* _YOUR INSTRUCTIONS_
Please copy the James Allen biography below word for word, starting at "James Allen (4" and ending at "1 September 1721.".

James Allen (4 May 1683 – 28 October 1746) was a prominent 18th-century educationalist, Master of the College of God's Gift in Dulwich (then colloquially called "Dulwich College") and was the founder of James Allen's Girls' School.

==Early life==
Born on 4 May 1683 in Hornsey, North London, he later moved to Sussex. His father, also James Allen, drowned in an accident in 1690, after which his mother, Elizabeth, moved the family to Westminster and remarried. By 1701, James Allen was a clerk in the Cursitors' Hall, the clerical branch of the Court of Chancery.

==Job and career==
James Allen took the role of Warden of the college on 26 May 1712 under the name James Alleyn and became Master on 1 September 1721.
During his time at the college much rebuilding was carried out and the estates run by the charitable foundation were carefully administered. Most of his predecessors, both in the role of Master and Warden, as well as most of the former Fellows of the college, had taken advantage of the privileged position they found themselves in to live the pleasantest life possible, whilst for the most part ignoring the wishes of the college's founder, Edward Alleyn, to ensure that every poor scholar would be adequately prepared for going out in the world, be that into an apprenticeship or to university.

* _LISTED ENTRIES_
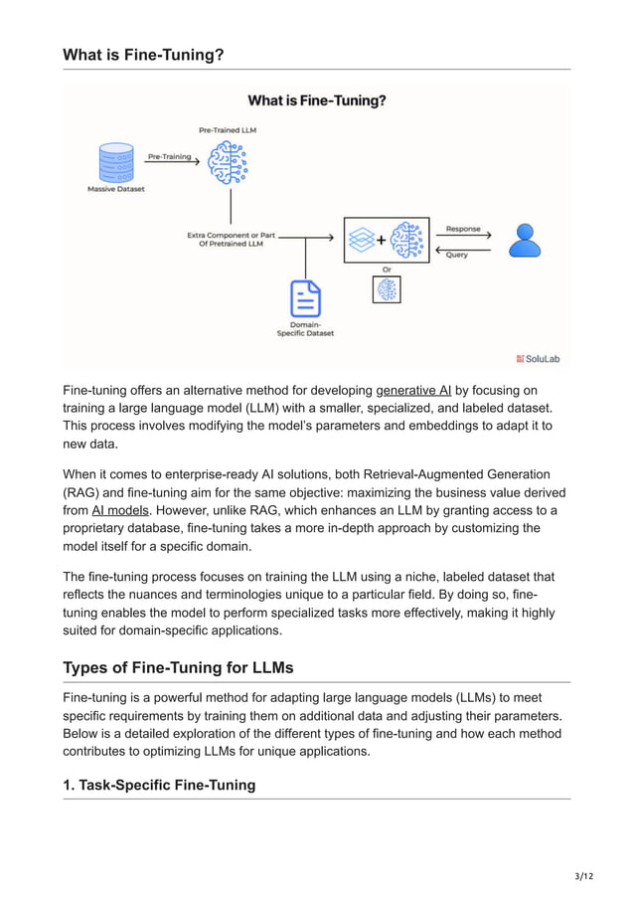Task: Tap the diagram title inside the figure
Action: point(317,100)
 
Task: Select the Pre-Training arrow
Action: point(170,157)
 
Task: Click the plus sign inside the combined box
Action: point(381,240)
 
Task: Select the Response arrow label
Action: point(463,229)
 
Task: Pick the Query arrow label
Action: point(457,254)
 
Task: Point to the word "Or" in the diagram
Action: point(387,269)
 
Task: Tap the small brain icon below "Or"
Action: point(387,289)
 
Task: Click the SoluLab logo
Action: point(538,358)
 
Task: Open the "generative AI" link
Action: point(413,391)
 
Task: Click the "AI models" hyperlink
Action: point(120,510)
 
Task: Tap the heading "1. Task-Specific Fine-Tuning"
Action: point(159,785)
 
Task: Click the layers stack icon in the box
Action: point(361,240)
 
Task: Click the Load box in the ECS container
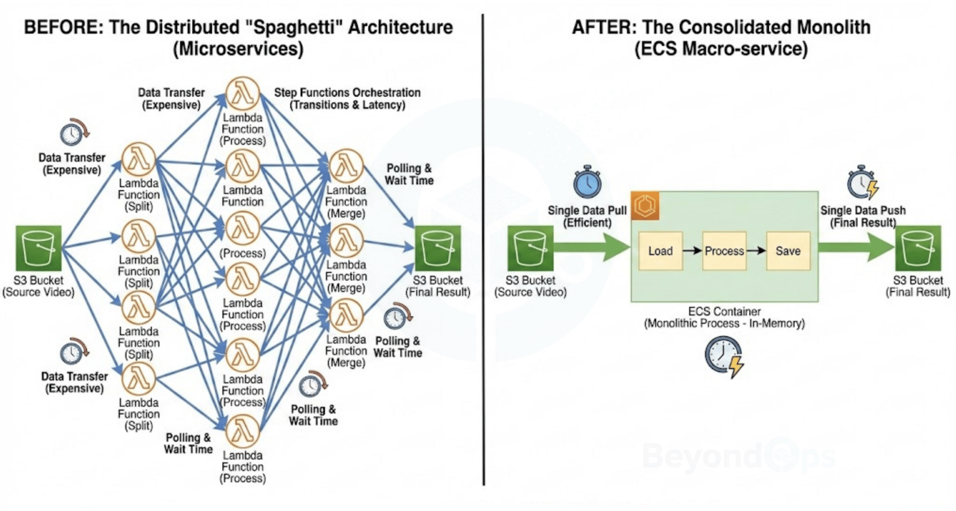coord(660,251)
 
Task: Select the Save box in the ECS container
coord(788,251)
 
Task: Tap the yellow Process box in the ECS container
coord(724,251)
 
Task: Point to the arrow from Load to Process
coord(692,251)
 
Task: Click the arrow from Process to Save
coord(756,251)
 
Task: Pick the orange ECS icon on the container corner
coord(645,205)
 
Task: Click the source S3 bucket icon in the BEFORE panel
coord(38,248)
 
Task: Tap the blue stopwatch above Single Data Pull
coord(588,182)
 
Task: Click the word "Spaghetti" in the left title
coord(293,27)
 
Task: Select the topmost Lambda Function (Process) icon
coord(242,94)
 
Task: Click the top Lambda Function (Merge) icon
coord(346,166)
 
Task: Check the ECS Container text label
coord(724,311)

* _REPLY_
James Allen (4 May 1683 – 28 October 1746) was a prominent 18th-century educationalist, Master of the College of God's Gift in Dulwich (then colloquially called "Dulwich College") and was the founder of James Allen's Girls' School.

==Early life==
Born on 4 May 1683 in Hornsey, North London, he later moved to Sussex. His father, also James Allen, drowned in an accident in 1690, after which his mother, Elizabeth, moved the family to Westminster and remarried. By 1701, James Allen was a clerk in the Cursitors' Hall, the clerical branch of the Court of Chancery.

==Job and career==
James Allen took the role of Warden of the college on 26 May 1712 under the name James Alleyn and became Master on 1 September 1721.